G. Th. van Kempen (1974)

Gepubliceerd op 03-04-2020

nieren

betekenis & definitie

gelegen vlak onder middenrif, tegen achterwand van buikholte. Lengte 12 cm, breedte 6,7 cm en dikte 3 cm, (gewicht ongeveer 150 gr). Functie:

a) uitscheiding van overtollig water, met erin opgeloste afvalstoffen,
b) produceert hormonen voor handhaving van bloeddruk,
c) handhaaft zuurgraad van het bloed (pH = 7,3).

Per etmaal passeert al het bloed (5 l) ca. 340 maal de nieren, dat is dus 1700 l. bloed. Onder invloed van bloeddruk wordt in de glomerulus een deel van het bloedplasma gefiltreerd (gebeurt dus passief). De filtratie gaat door zolang de bloeddruk groter is dan de colloïd-osmotische waarde van de eiwitten die in het bloedplasma aanwezig zijn. Het verschil tussen colloïd-osmotische druk en bloeddruk is de filtratiedruk. Als filter fungeren de wanden van de bloedvaatjes en het kapsel van Bowman. De gevormde vloeistof bevat zo goed als geen eiwitten en heet voorurine (10% van 1700 l bloed = 170 l). De samenstelling ervan is met uitzondering van de eiwitten gelijk aan die van bloedplasma.

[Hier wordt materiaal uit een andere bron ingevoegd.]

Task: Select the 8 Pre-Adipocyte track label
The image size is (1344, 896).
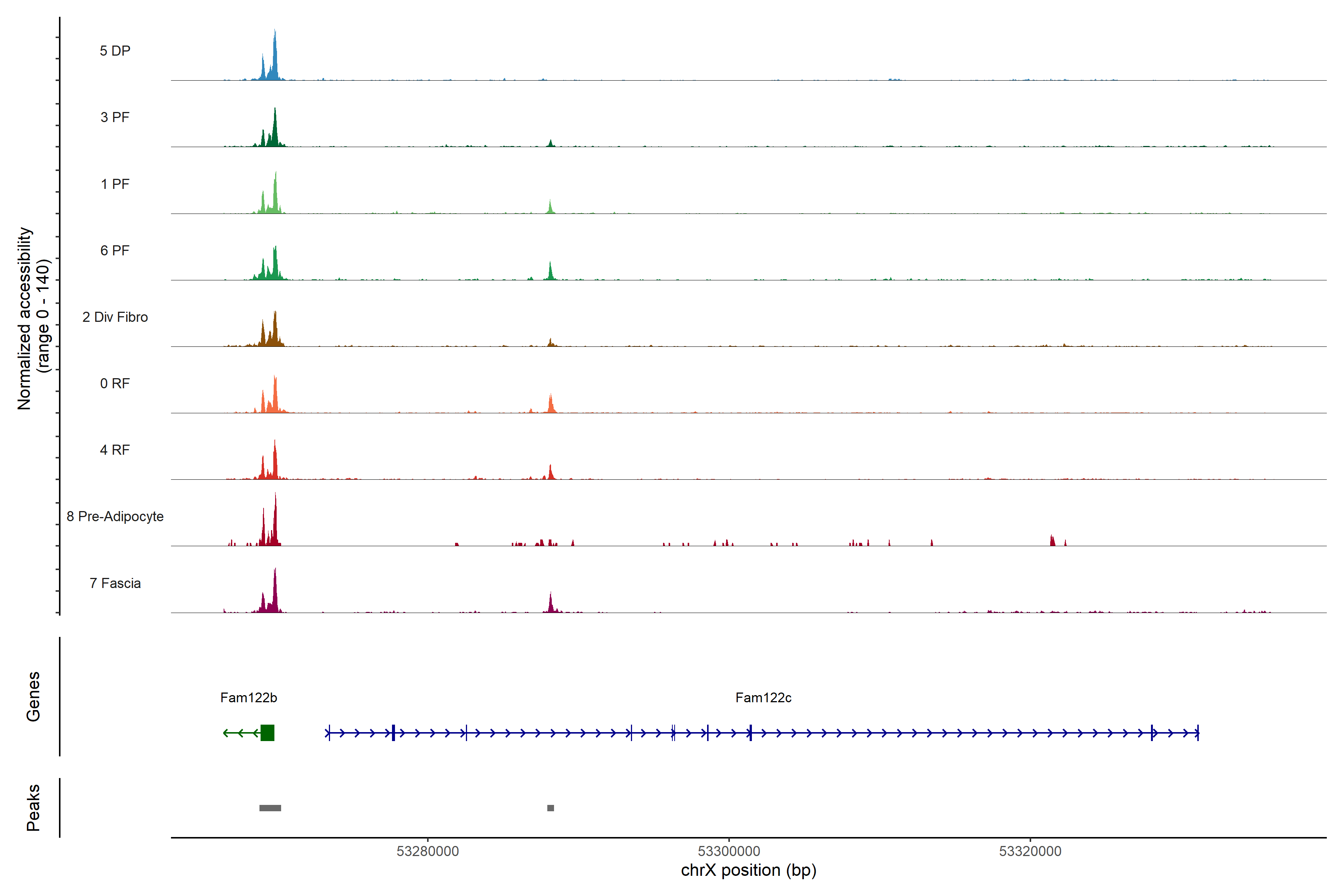Action: (115, 517)
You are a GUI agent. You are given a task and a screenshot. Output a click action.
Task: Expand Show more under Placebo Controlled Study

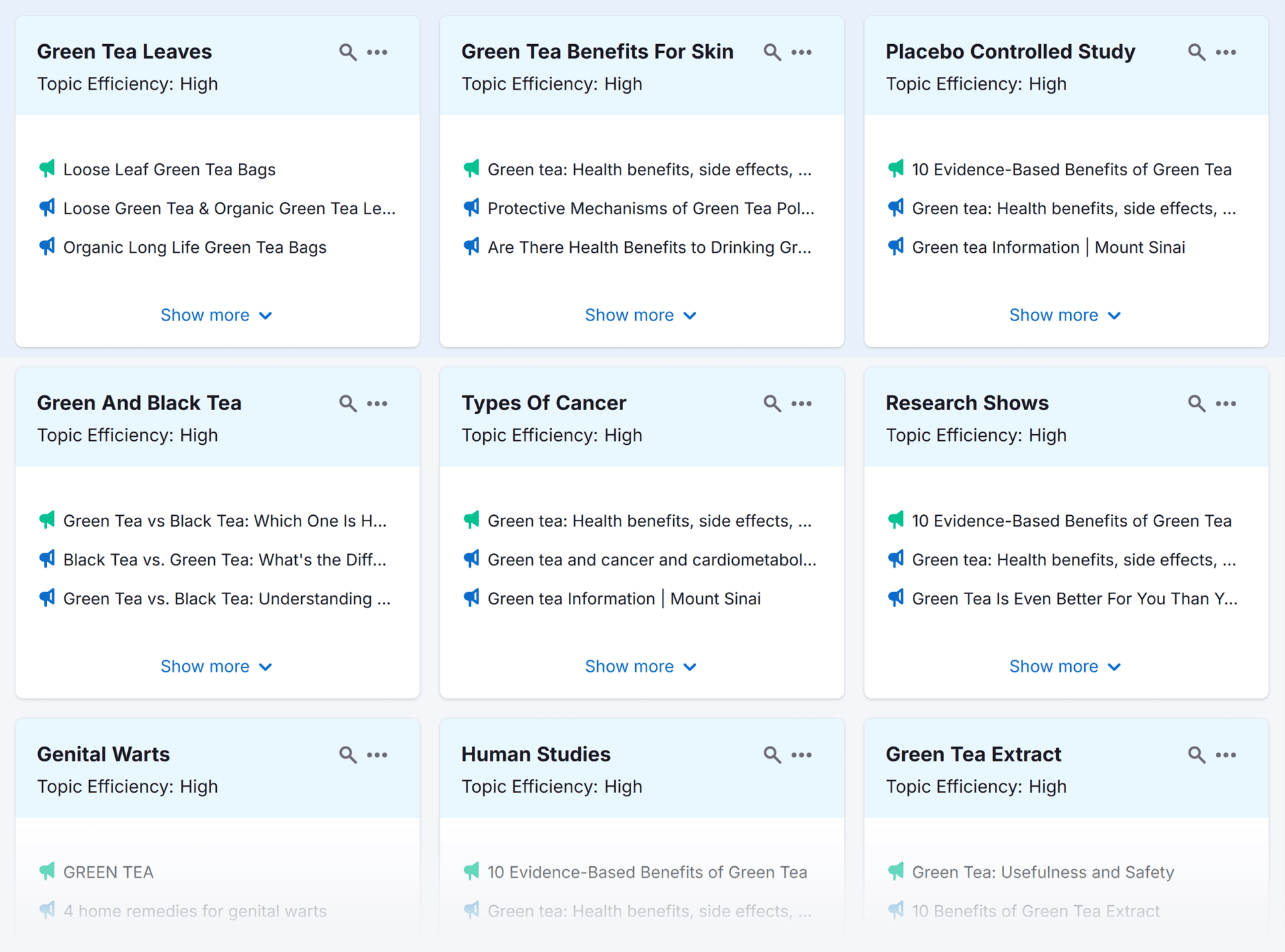click(x=1065, y=314)
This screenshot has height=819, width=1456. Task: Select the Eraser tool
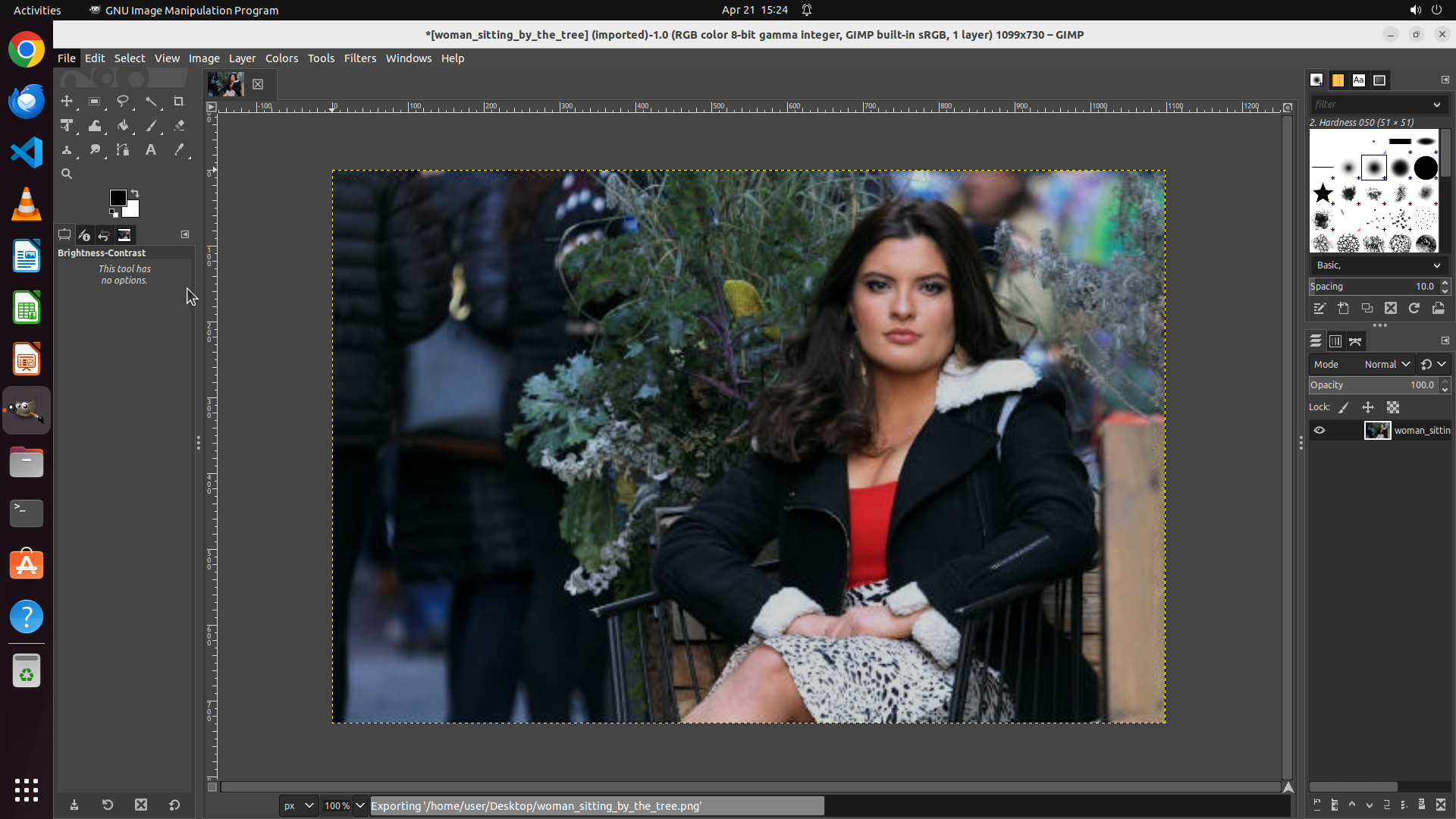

In de kanaaltjes wordt de voorurine ingedikt. Nuttige stoffen zoals glucose, aminozuren en de mineralen Na, K, Ga, Mg en Cl worden geheel of gedeeltelijk teruggeresorbeerd. Afvalstoffen zoals ureum, urinezuur, kreatinine, SO-4, PO-4 en NH+4 worden uitgescheiden. Hiervoor is energie nodig, waarvoor zuurstof wordt verbruikt, geleverd door haarvaatjes van het slagadertje, gelegen om het nierkanaaltje, ➝ ADH, ➝ urine.